Ces individus, difficilement prévisibles, doivent donc être empêchés de sévir sur notre territoire, notamment après avoir rejoint, pour certains, des camps d’entraînement djihadistes à l’étranger.
À ce sujet, nous ne pouvons donc qu’approuver l’esprit général du texte, qui vise essentiellement à appréhender ce phénomène des « loups solitaires » et à interdire à ces individus de quitter le territoire pour rejoindre des groupes terroristes.

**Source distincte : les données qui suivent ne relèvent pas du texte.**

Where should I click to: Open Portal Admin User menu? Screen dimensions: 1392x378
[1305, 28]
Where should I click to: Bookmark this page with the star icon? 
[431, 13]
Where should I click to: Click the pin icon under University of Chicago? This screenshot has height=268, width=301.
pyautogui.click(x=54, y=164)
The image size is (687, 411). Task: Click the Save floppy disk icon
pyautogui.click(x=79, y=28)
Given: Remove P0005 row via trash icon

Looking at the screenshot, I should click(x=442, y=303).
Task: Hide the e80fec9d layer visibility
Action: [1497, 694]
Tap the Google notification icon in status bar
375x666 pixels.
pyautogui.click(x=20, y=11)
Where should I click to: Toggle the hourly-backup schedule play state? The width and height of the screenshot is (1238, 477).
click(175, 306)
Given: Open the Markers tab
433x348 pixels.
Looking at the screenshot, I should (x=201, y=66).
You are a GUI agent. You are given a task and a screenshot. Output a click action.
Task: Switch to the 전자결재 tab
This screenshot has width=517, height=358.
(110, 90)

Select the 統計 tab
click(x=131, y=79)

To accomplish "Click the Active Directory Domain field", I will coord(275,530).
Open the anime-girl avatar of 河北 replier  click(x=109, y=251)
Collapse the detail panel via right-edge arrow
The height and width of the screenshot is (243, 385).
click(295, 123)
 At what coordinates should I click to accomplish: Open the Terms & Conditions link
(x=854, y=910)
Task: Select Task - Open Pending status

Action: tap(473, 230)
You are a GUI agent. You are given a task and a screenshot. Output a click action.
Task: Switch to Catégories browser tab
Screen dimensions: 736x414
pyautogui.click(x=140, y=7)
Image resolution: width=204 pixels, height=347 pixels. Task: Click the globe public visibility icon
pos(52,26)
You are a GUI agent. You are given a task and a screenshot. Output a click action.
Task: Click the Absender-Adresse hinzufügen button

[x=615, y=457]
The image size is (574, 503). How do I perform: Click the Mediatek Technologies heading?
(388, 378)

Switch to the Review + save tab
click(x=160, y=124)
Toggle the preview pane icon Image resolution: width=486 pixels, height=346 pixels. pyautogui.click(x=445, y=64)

Nous approuvons également – les rapporteurs l’ont rappelé – le renforcement des mesures pénales, qu’il s’agisse du renforcement du dispositif de lutte contre la détention et l’usage de systèmes de traitement automatisés de données ou de l’aggravation des sanctions réprimant les infractions lorsqu’elles sont commises en bandes organisées.
Un autre point qui me paraît très important est le renforcement des moyens de police judiciaire, avec la possibilité ouverte aux officiers de police judiciaire de réquisitionner les techniciens compétents en matière de cryptographie, avec l’autorisation de la « cyber-infiltration » et avec l’élargissement du champ des données susceptibles d’être collectées sans l’autorisation de leur propriétaire.
Vous l’avez souligné, mes chers collègues, la rationalisation des moyens de la justice va permettre une action plus efficiente, en étendant les compétences du pôle antiterroriste en matière de poursuites, d’instruction et de jugement des infractions des actes terroristes lorsqu’ils font l’objet d’un mandat d’arrêt européen ou d’une demande d’extradition – à ce propos, il convient de féliciter les magistrats du pôle antiterroriste – et en centralisant les compétences à la cour d’appel de Paris pour l’examen des demandes de mandat d’arrêt européen ou les demandes d’extradition.
Nous approuvons et saluons l’excellent travail accompli par nos rapporteurs, Jean-Jacques Hyest et Alain Richard, notamment sur la question des infractions de provocation ou d’apologie des actes terroristes et sur les interceptions. En effet, sur leur proposition, la commission des lois a judicieusement modifié le texte.
Afin de ne pas extraire l’ensemble de ces délits de la loi du 29 juillet 1881 sur la liberté de la presse, la commission a prévu de n’incriminer ces faits au sein du code pénal que lorsqu’ils sont commis par le biais d’internet. Nous avons estimé que ce moyen de communication présentait des caractéristiques objectives exigeant l’usage de moyens d’enquête plus performants, alors que le régime spécial de la loi de 1881 doit continuer à s’appliquer pour la commission des mêmes infractions sur les supports de presse traditionnels.
Par ailleurs, nous avons limité les cas dans lesquels le délai de conservation des interceptions de sécurité pourra être porté de dix à trente jours, afin de permettre à l’administration de surmonter des difficultés techniques sans porter une atteinte excessive au secret des correspondances.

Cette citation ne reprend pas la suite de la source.